Should campaign-finance laws apply to blogs?

Congress votes this week on a bill that would exempt blogs from regulation. Critics see a soft-money loophole.

If you're one of the nation's 30 million-plus bloggers - or among the 75,000 joining their ranks every day - keep an eye on Thursday's House vote on the Online Freedom of Speech Act.

Unless the bill passes, you may need a lawyer, if you discuss politics online. If it passes, you may still need a lawyer, if you spend more than $250 a year on your blog.

If all that seems confusing, you're not alone. Both critics and supporters of this bill, sponsored by Rep. Jeb Hensarling (R) of Texas, claim to want to protect bloggers and "small speakers" from onerous federal campaign regulation.

But the Hensarling bill could also open a huge loophole in a 2002 law limiting the influence of big money in politics by allowing unlimited spending by corporations, unions, and wealthy individuals for political ads on the Internet.

"The Hensarling bill is the first skirmish in what role the Internet will have in campaigns and governing," says Nicco Mele, webmaster to Howard Dean's 2004 presidential campaign.

The bill started as a simple fix. When the Federal Elections Commission (FEC) wrote rules for the Bipartisan Campaign Reform Act of 2002, it exempted communications made over the Internet. The FEC said that was Congress's intent. The bill's lead sponsors, Reps. Christopher Shays (R) of Connecticut and Martin Meehan (D) of Massachusetts disagreed. So did the US Court for the District of Columbia, which ruled in 2004 that the FEC's rule excluding Internet communications was at odds with the plain meaning of the statute.

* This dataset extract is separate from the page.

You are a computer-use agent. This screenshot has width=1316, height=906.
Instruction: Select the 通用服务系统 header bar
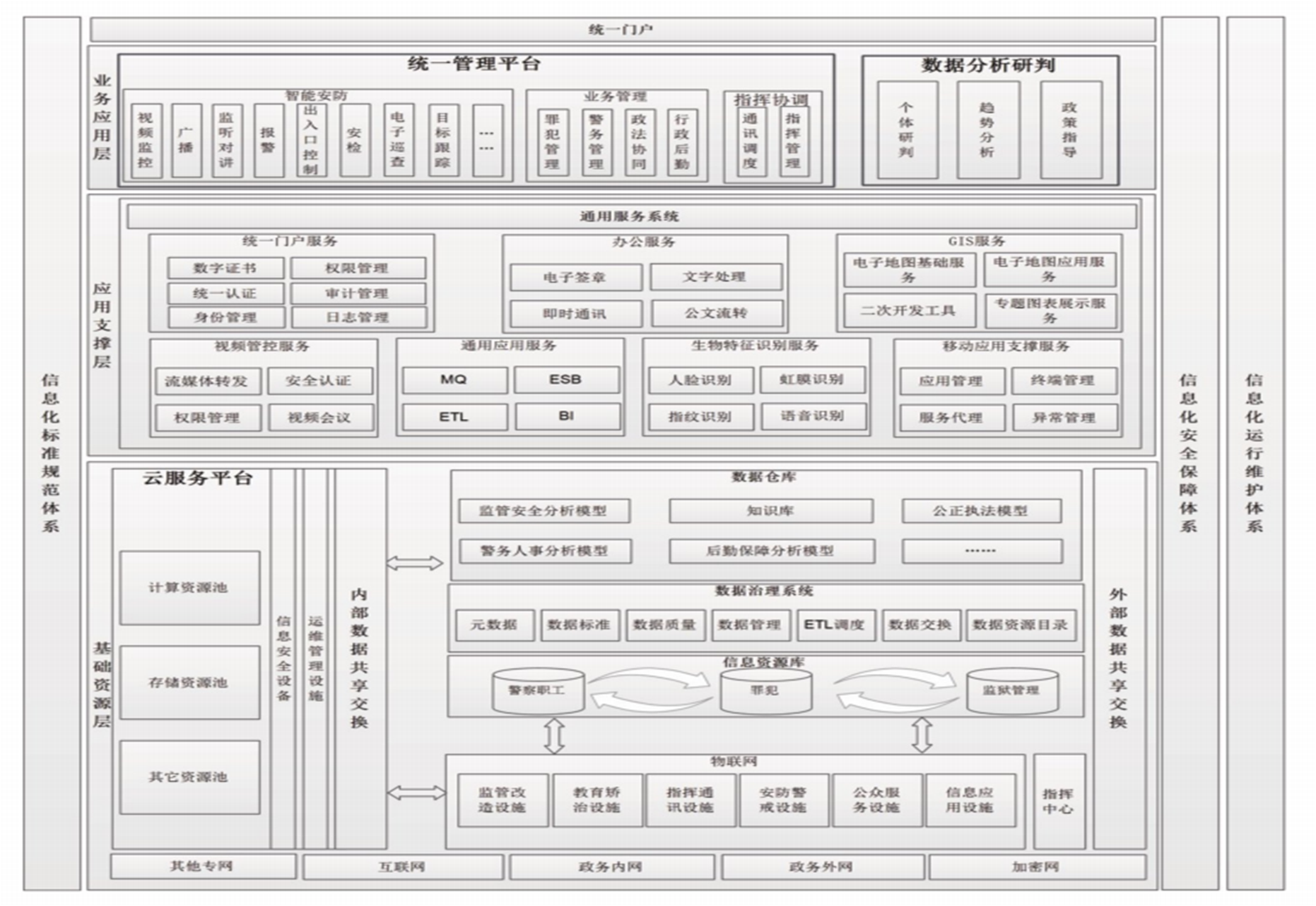[631, 217]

Before the FEC sets new rules, in a vote expected Thursday, lawmakers want to weigh in again on what, exactly, they did intend.

Hensarling's bill would exempt Internet communications from regulation under federal campaign-finance laws. The second-term lawmaker and rising GOP star calls the Internet "the new town square." "No American should have to hire an attorney just to express their views online," he says.

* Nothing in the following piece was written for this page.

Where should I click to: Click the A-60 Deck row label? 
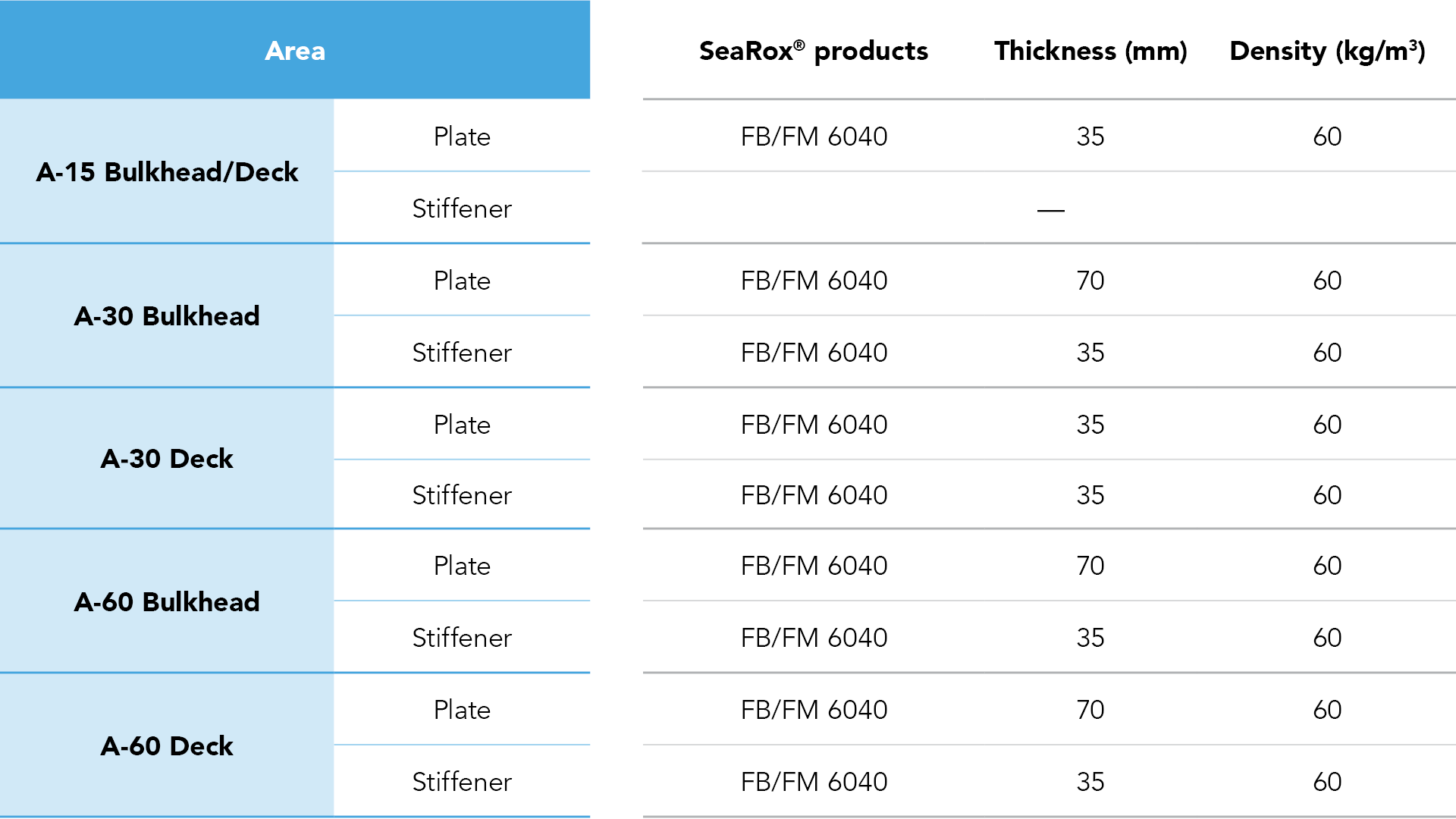pos(167,746)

The bill first came up for a vote on Nov. 2, 2005, but fell 47 votes short of the two-thirds required to pass bills under suspension of the rules, a legislative procedure reserved for bills considered noncontroversial.

In fact, it was controversial. Thirty-eight Republicans and 143 Democrats voted against the bill, including campaign-finance reform sponsors Representatives Shays and Meehan. Senate majority leader Bill Frist has offered the same measure as an amendment to a lobby reform bill now pending in the Senate.

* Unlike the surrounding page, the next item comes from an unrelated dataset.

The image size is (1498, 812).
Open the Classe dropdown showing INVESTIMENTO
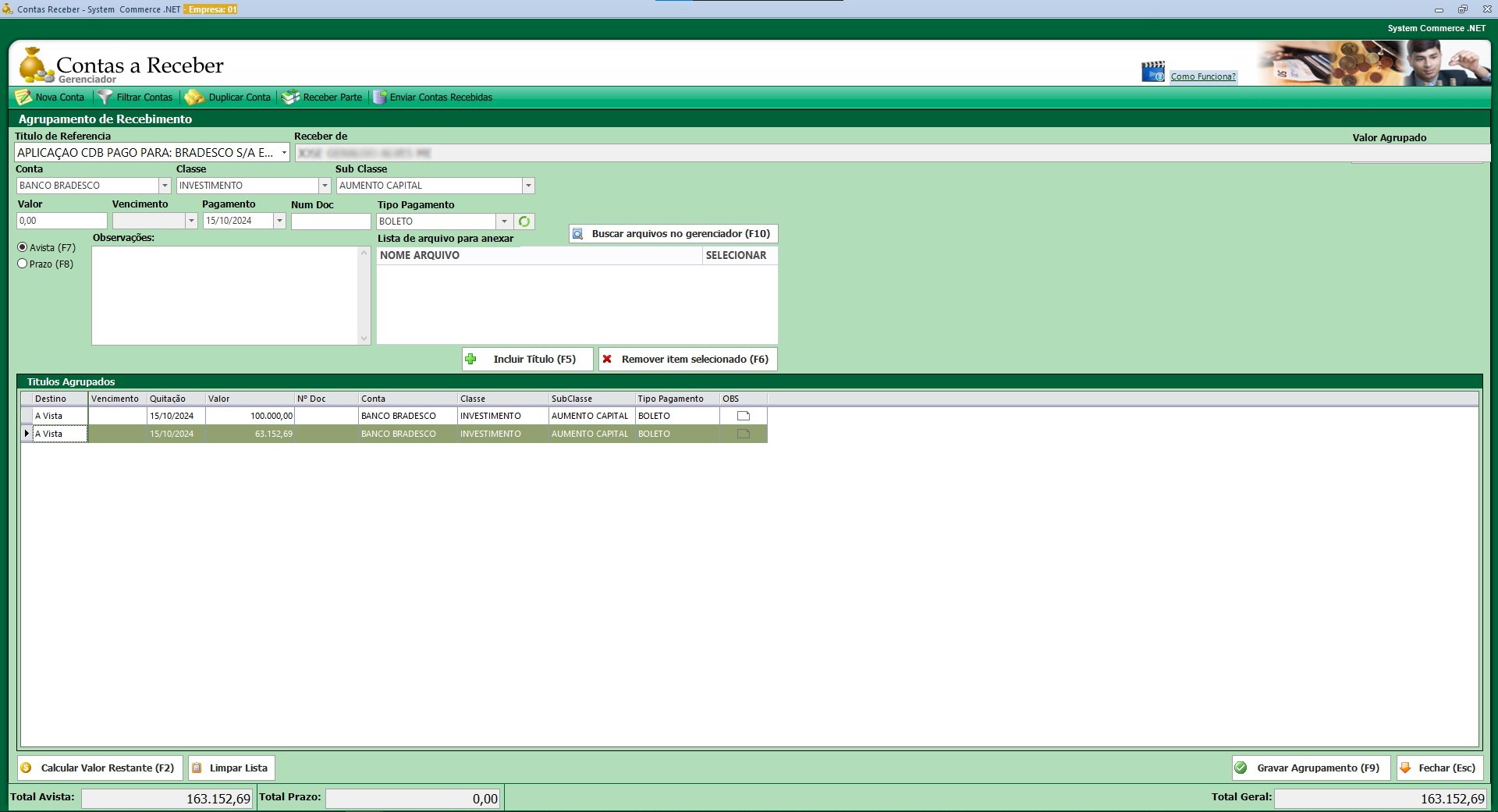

What drives critics is concern that a blanket Internet exemption could allow corrupting soft money back into federal election campaigns. They are supporting an alternative bill by Reps. Tom Allen (D) of Maine and Charles Bass (R) of New Hampshire that exempts the vast majority of bloggers from campaign-finance laws, but clearly bans soft-money Internet ads.

It's a fight that has generated odd alliances. The Hensarling bill has the support of interest groups from the American Civil Liberties Union to the American Conservative Union, and big bloggers such as Michael Krempasky's redstate.com on the right and Markos Moulitsas Zúniga's dailykos.com on the left.

They're up against a coalition of public-interest groups that backs campaign-finance reform, including the Campaign Legal Center, Common Cause, Democracy 21, the League of Women Voters, Public Citizen and US PIRG.

"The Hensarling bill would undo part of the campaign-finance law and allow state parties to raise and spend soft money on federal elections, provided they were spending it on the Internet," says Trevor Potter, president of The Campaign Legal Center. "That is precisely want we don't want to have happen: to reintroduce soft money into federal elections through state parties."

He and other campaign-finance reform advocates are backing the Bass/Allen alternative, because they say it protects bloggers from the full range of regulations, including those not covered by today's new FEC rule.

"The Bass/Allen bill tries to exempt 99 percent of citizens out there from any Internet regulation," says John Morris, staff counsel to the Center for Democracy and Technology, which helped draft the bill.

In a guest column for Roll Call newspaper this week, FEC chairman Michael Toner reaffirmed his claim that Congress never intended to regulate the Internet - and backed the Hensarling bill.

"The Internet is not only a unique medium that defies the legal premises for regulating political speech, it also is a democratizing influence on American politics," he wrote. "It is a leveling force that has allowed millions of people across the political spectrum ... to organize and voice their support for the candidates of their choice at virtually no cost."